Когда Бернар де Шастл наконец смог прийти в себя, чтобы говорить, его голос зазвучал с обманчивым спокойствием, не предвещающим ничего хорошего.
— Две недели назад ты сообщила барону Кендалу, что у женщин рода Шастл в полнолуние пробуждается безумная жажда проливать чью-нибудь кровь. Что это будто бы проявляется через поколение, но твоя мать была тихой, как овечка.
Холли кивнула. Она считала это одной из своих самых остроумных выдумок. Элспет отчаянно пыталась привлечь внимание Бернара де Шастла к высокому креслу, но прервать его у нее не хватало духа.
— Неделю назад, — продолжал он, повышая голос и отчеканивая каждое слово, — ты, притворившись полуслепой, подожгла от горящего пудинга перо на любимой шляпе лорда Фэрфакса.
— Откуда я могла знать, что это его любимая шляпа? Он не потрудился…
— А всего лишь вчера, — голос ее отца перешел в рев, — ты нарисовала на лице красные пятна и доверительно сообщила сэру Генри, что оспа, к несчастью подхваченная тобой от плохо отскобленной лавки в оружейной комнате, сделала тебя бесплодной!
Оглушительный мужской хохот заставил Бернара де Шастла резко повернуться к высокому креслу. Он с раздражением уставился на стройного мужчину, облаченного в черные с серебром одежды, поднявшегося с места и вытирающего слезы.

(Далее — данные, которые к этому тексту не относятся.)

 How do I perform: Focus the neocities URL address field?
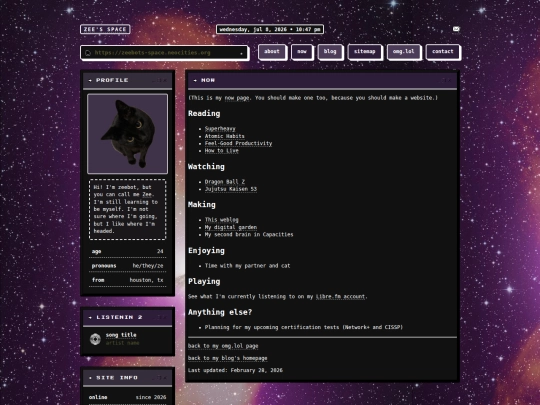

— Любопытно узнать, с какой изобретательностью прогоняются мои соперники, ищущие благосклонности леди Холли. Объясняется это просто, милорд. Ваша очаровательная дочь бережет себя для меня.
— Монфор, — прошептал отец Холли, осознав, что только что скомпрометировал свою дочь перед самым завидным искателем ее руки. — Я не думал…
— Я в этом не сомневаюсь. Впрочем, мне кажется, перепонки на ногах не так уж плохо — очень пригодятся при преодолении рва с водой.
Холли находила Эжена де Легге, барона Монфора, самым отвратительным из претендентов на ее руку. Земли Монфора примыкали к их землям, и девушка росла под пристальным взглядом его черных глаз. Впервые барон Монфор просил у Бернара де Шастла руки его дочери, когда той едва исполнилось двенадцать. Граф отказал ему, сославшись на юный возраст Холли, но Монфор поклялся, что все равно будет обладать ею. Этот торжественный обет, однако, не помешал ему, дожидаясь, пока Холли повзрослеет, ввести в свою опочивальню тринадцатилетнюю невесту.
Обладающий проницательностью и едким сарказмом, Монфор с неослабевающим упорством отбивал все язвительные нападки Холли. Прекрасный охотник, он, похоже, наслаждался захватывающей погоней, получая от нее дьявольское удовольствие.
— Папа, я бы предложила тебе присоединиться к нам, — поспешно сказала Холли, — но барон как раз собирался распрощаться.
— Совсем наоборот.
Спокойный ответ Монфора заслужил недовольный взгляд Холли. Темные глаза барона недобро сверкнули, и он, откинувшись на спинку кресла, забросил ногу на затейливый резной подлокотник, словно он, а не смущенный отец Холли был здесь хозяин. Барон лениво осушил кубок.
— Мой менестрель только что исполнял chanson
[1]
, который я сочинил, восхваляя достоинства будущей леди Монфор.